È sicuramente un argomento su cui riflettere, ma agire tutti insieme è fondamentale per tanti fattori correlati alla guerra, ad esempio il già citato cambiamento climatico, come ricorda anche
Mariagrazia Midulla, responsabile Clima ed Energia WWF Italia. “Questa guerra potrebbe essere la causa della chiusura della finestra che abbiamo per agire sul cambiamento climatico, che sta correndo veloce, e gli impatti sono peggiori del previsto. È una sfida che andrebbe risolta tutti insieme”. Senza contare che purtroppo stiamo parlando ancora di nuova emergenza, “però – sostiene ancora Midulla - non possiamo continuare ad affrontare le questioni a valle, quando avremmo potuto affrontarle a monte”.

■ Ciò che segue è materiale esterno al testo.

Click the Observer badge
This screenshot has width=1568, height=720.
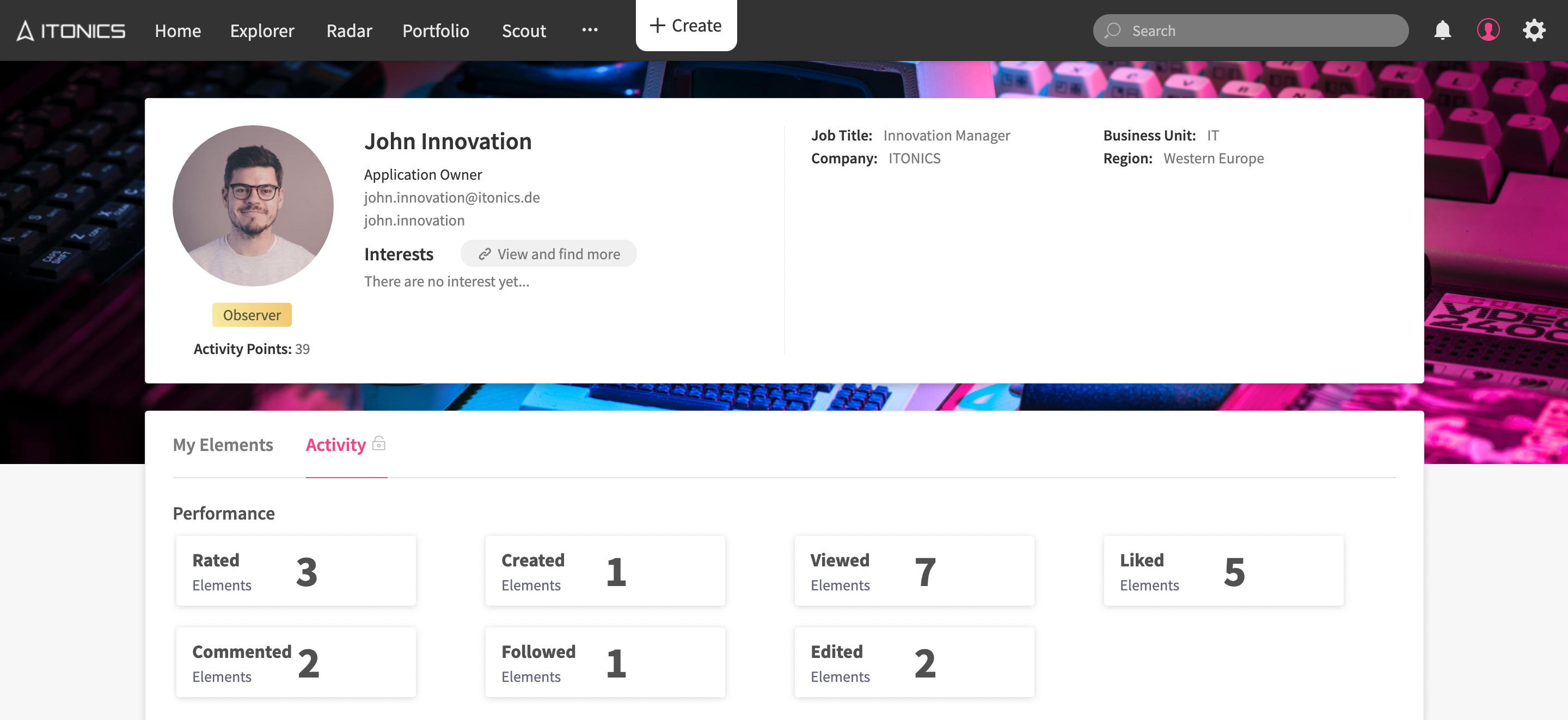(252, 315)
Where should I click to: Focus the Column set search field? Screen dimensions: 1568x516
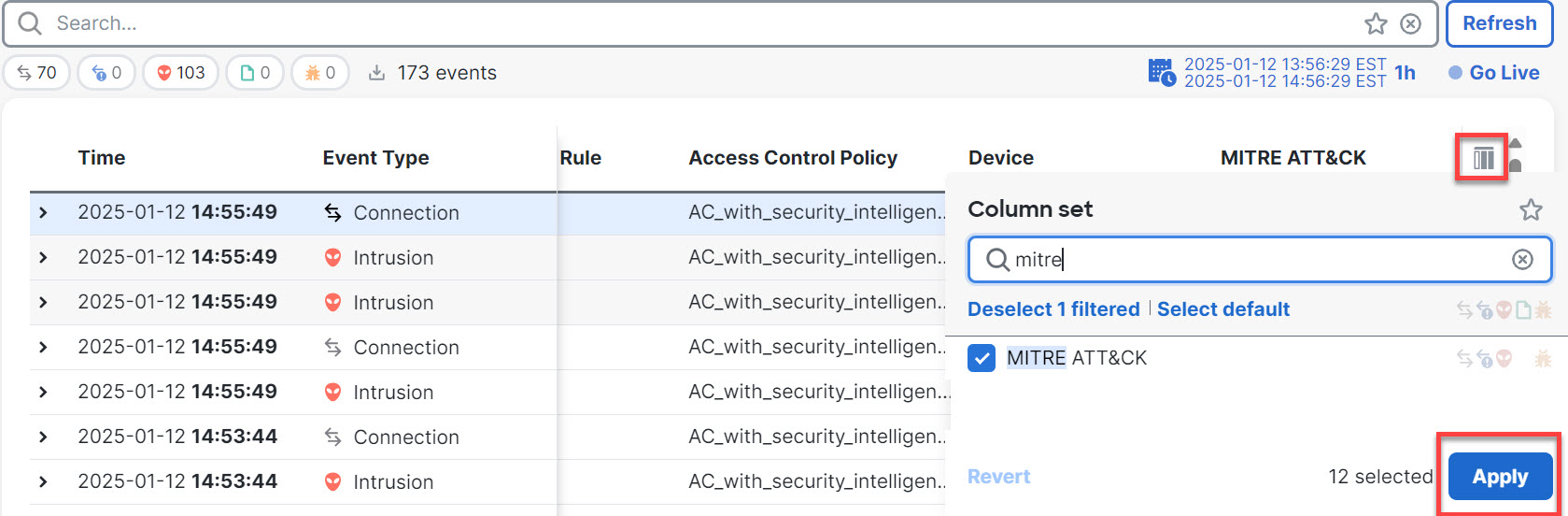(x=1251, y=260)
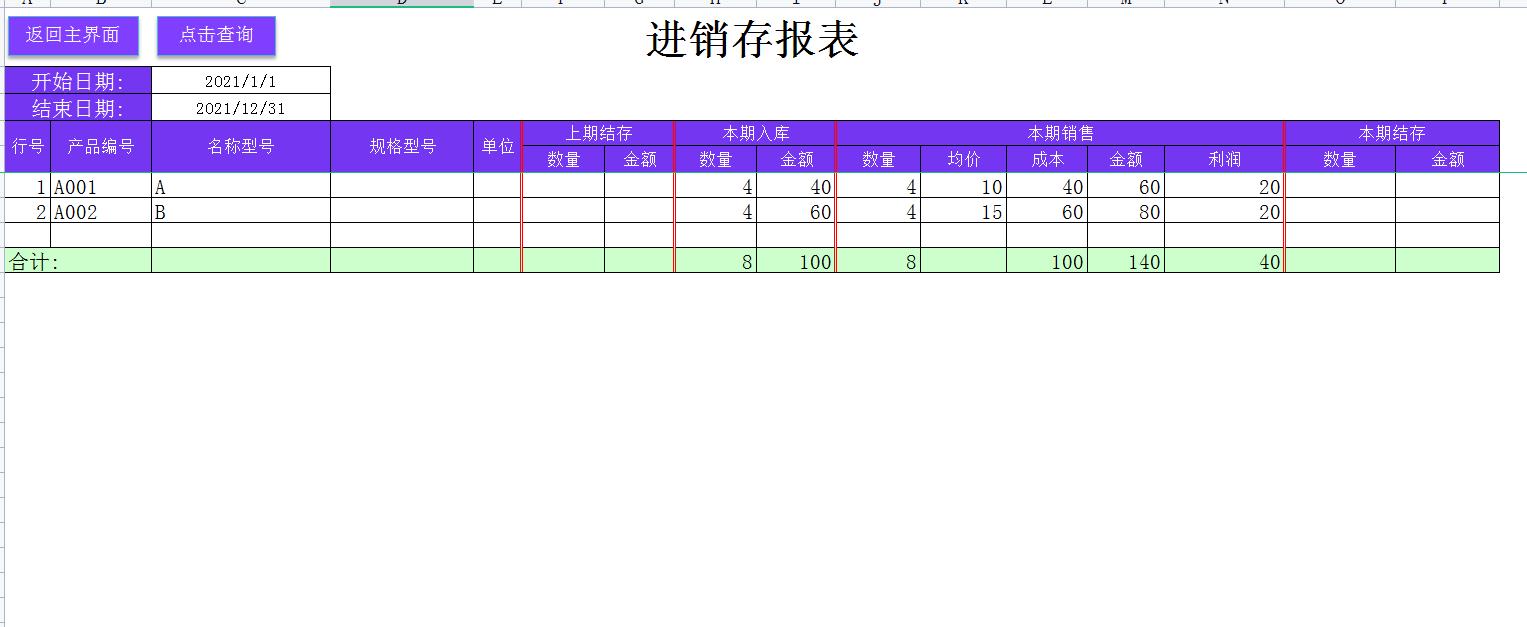Image resolution: width=1527 pixels, height=627 pixels.
Task: Click the 结束日期 label cell
Action: pyautogui.click(x=75, y=107)
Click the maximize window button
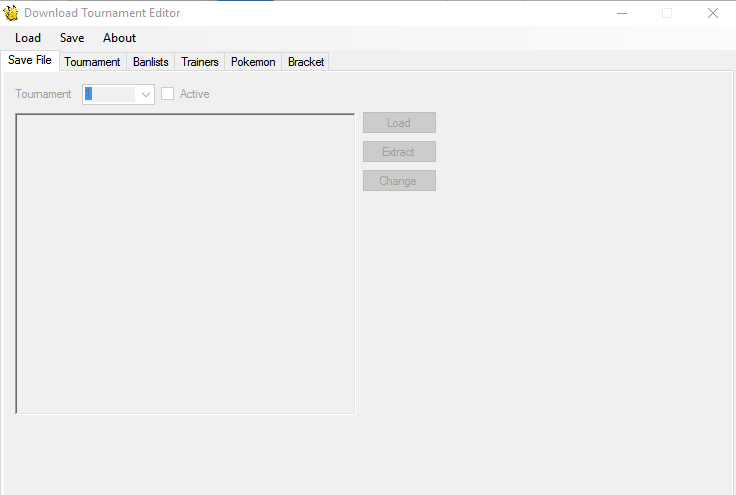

Ma senza dubbio, ciò che va affrontato, oltre alle conseguenze dirette della guerra come le ferite di chi combatte, sono anche quelle legate allo sconvolgimento dei sistemi sanitari, altro tema delicato sui cui pone l'attenzione
Chiara Montaldo, medico dell'Istituto Nazionale Malattie Infettive Lazzaro Spallanzani, tornata proprio una settimana fa dal confine con l’Ucraina. “Chi fa terapie croniche, o ad esempio malati di HIV, si trova costretto ad interrompere trattamenti perché l'accesso alle strutture sanitarie, in paesi in cui già non è eccellente, si riduce ulteriormente, quindi oltre a morire sotto le bombe si muore perché non si ha l'accesso al sistema sanitario di base. E queste sono le conseguenze acute, ma ci sono poi quelle a medio e lungo termine non meno gravi, sia fisiche che psicologiche. Senza contare poi che gli ospedali stanno diventando veri e propri target, come abbiamo già visto in Afghanistan. Un tempo bastava mostrare la Croce rossa per esser protetto, ora non vale più, anzi a volte diventi proprio un bersaglio”.

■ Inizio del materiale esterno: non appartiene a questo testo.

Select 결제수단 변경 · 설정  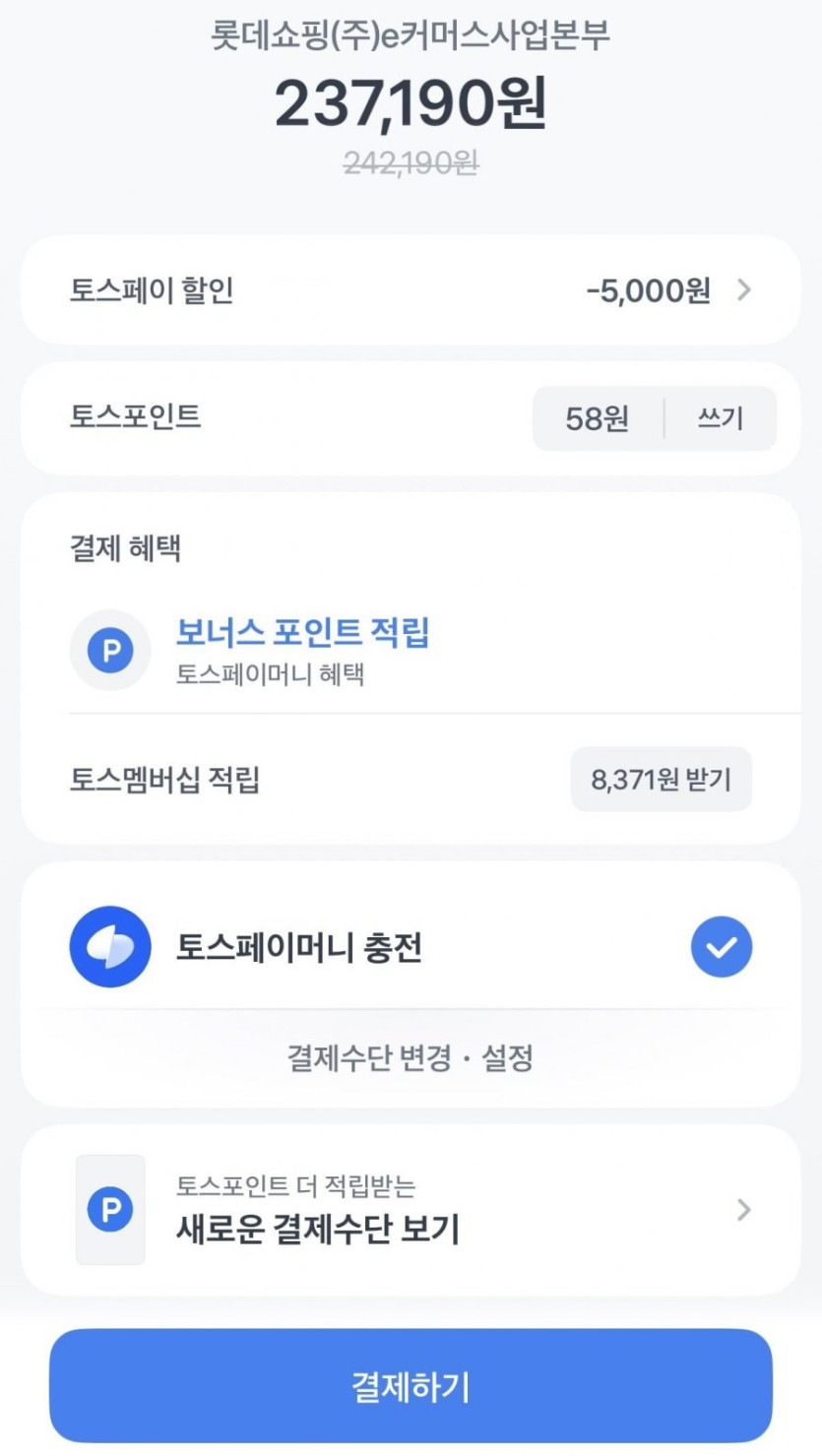(x=410, y=1058)
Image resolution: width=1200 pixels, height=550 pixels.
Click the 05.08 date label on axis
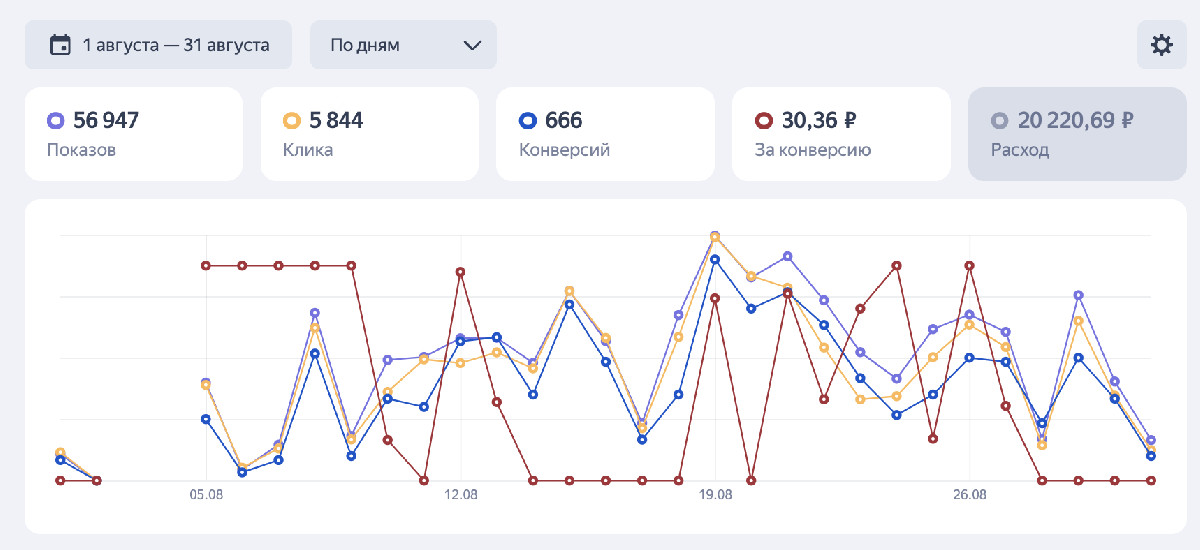point(206,495)
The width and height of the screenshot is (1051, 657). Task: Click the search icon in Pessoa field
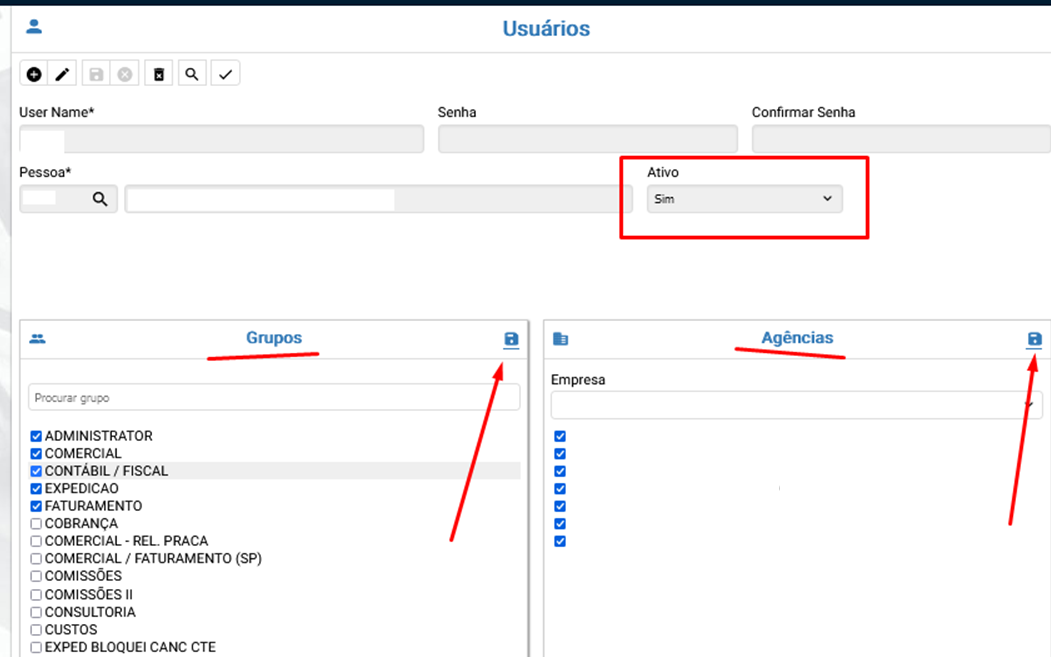click(100, 199)
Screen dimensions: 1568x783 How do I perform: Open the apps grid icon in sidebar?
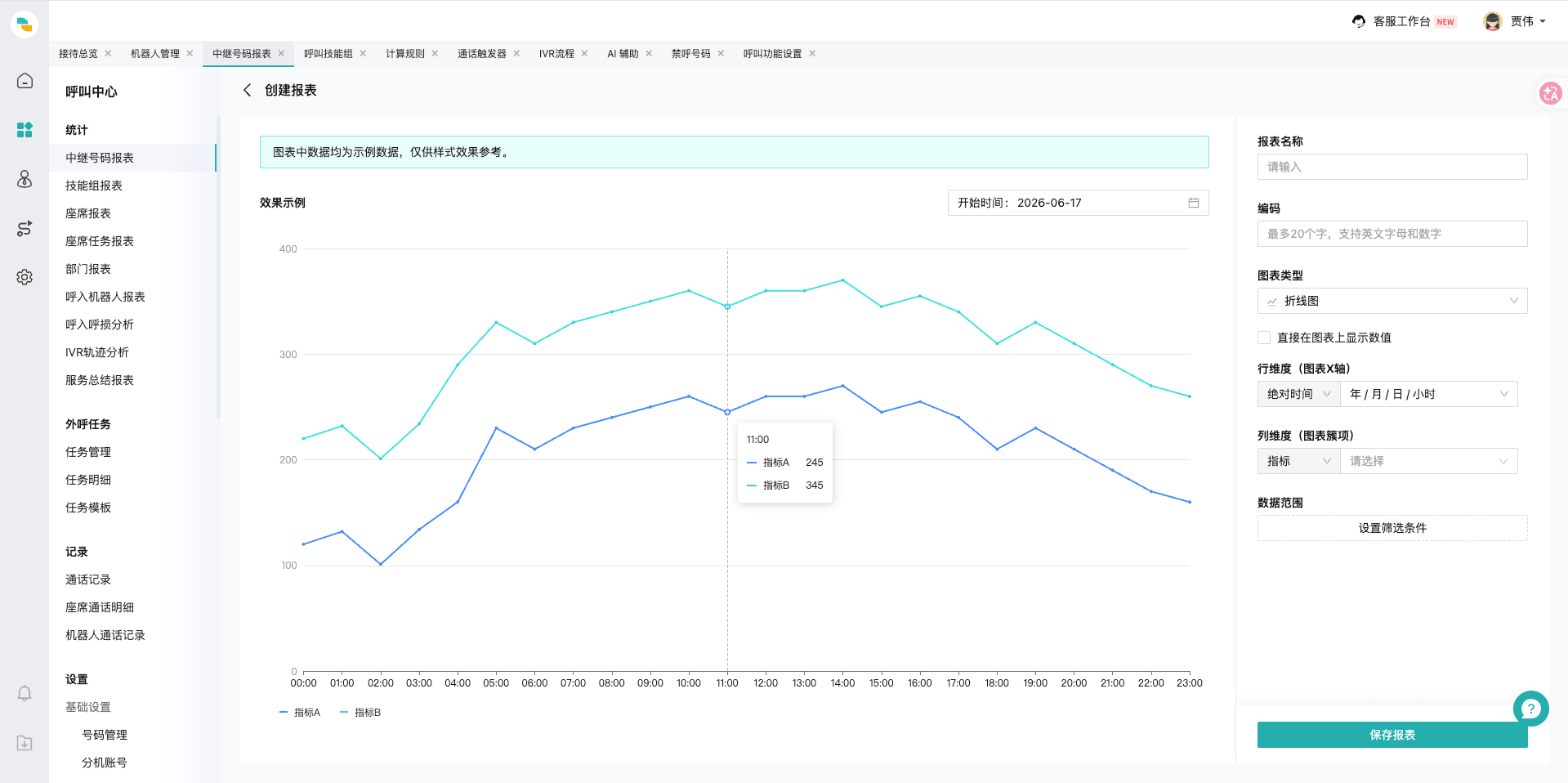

Lo sa bene Roberto Pergameno, volontario di Emergency, associazione che in Afghanistan ha tre ospedali. Pergameno si sofferma in particolare sulla questione dell'approccio culturare al tema della guerra, ricordando
Gino Strada, “che ci ha lasciato recentemente e Dio solo sa quanto ci manca soprattutto in questi momenti in cui la guerra ci avvicina al punto da farci riflettere sui suoi insegnamenti e messaggi. 'Io non sono un pacifista, sono contro la guerra', amava ripetere Gino. Questo significava non entrare neanche in discussione sul tema, ma sottolineare come la guerra non può essere umanizzata, deve essere soltanto abolita”.
Sulla stessa linea è Gianni Tognoni, del Tribunale diritti dei popoli, che ribadisce che “L'unica risposta alla guerra è la pace. Della pace nessuno parla ma il ruolo più importante dei medici sarebbe quello di ripetere all'infinito di far cessare questa guerra subito. Altrimenti si andrà avanti, gli uni contro gli altri. È stata proposta un'ipotesi di pace molto concreta, ma è stata cancellata. I medici europei dovrebbero fare corpo comune, poiché il boicottaggio e le sanzioni fatti indiscriminatamente sono di per sé una sorta di atto di guerra”.

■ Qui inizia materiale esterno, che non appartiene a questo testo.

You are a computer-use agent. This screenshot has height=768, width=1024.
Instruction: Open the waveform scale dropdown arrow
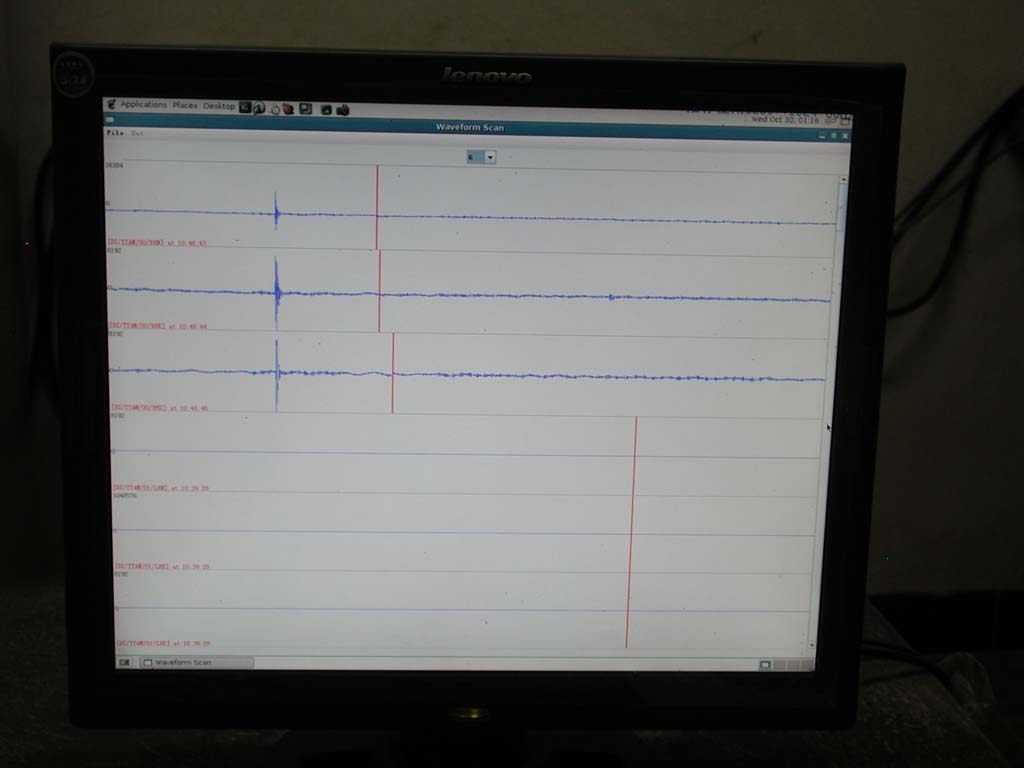[490, 157]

Dello stesso avviso anche Paola Michelozzi, direttore dell'Unità di Epidemiologia Ambientale, Occupazionale e Registro Tumori del DEP Lazio, che ricorda come non ci sia una presa di posizione netta contro la guerra e “bisognerebbe fermare le armi, fermare chi va a combattere, disarmare”. Ma tornando poi ai temi ambientali, Michelozzi sottolinea come “l'argomento della globalizzazione vale per gli effetti della guerra che ha ripercussioni immediate sulla fornitura di fonti energetiche e in grado di influenzare negativamente i pochi sforzi fatti finora per la transizione ecologica verso le emissioni zero. Nel 2021 abbiamo registrato le emissioni più alte in assoluto, quindi dopo quello scenario legato alla pandemia che ci faceva da questo punto di vista un po' sperare, stiamo consumando sempre più carbone, sempre più combustibili fossili e la Commissione Europea chiede in questi giorni di rivedere e accelerare la transizione energetica per dipendere meno dalla fornitura di gas russo, cose che però sapevamo già prima della guerra. Almeno la guerra ci dovrebbe spingere ad agire in questa direzione”.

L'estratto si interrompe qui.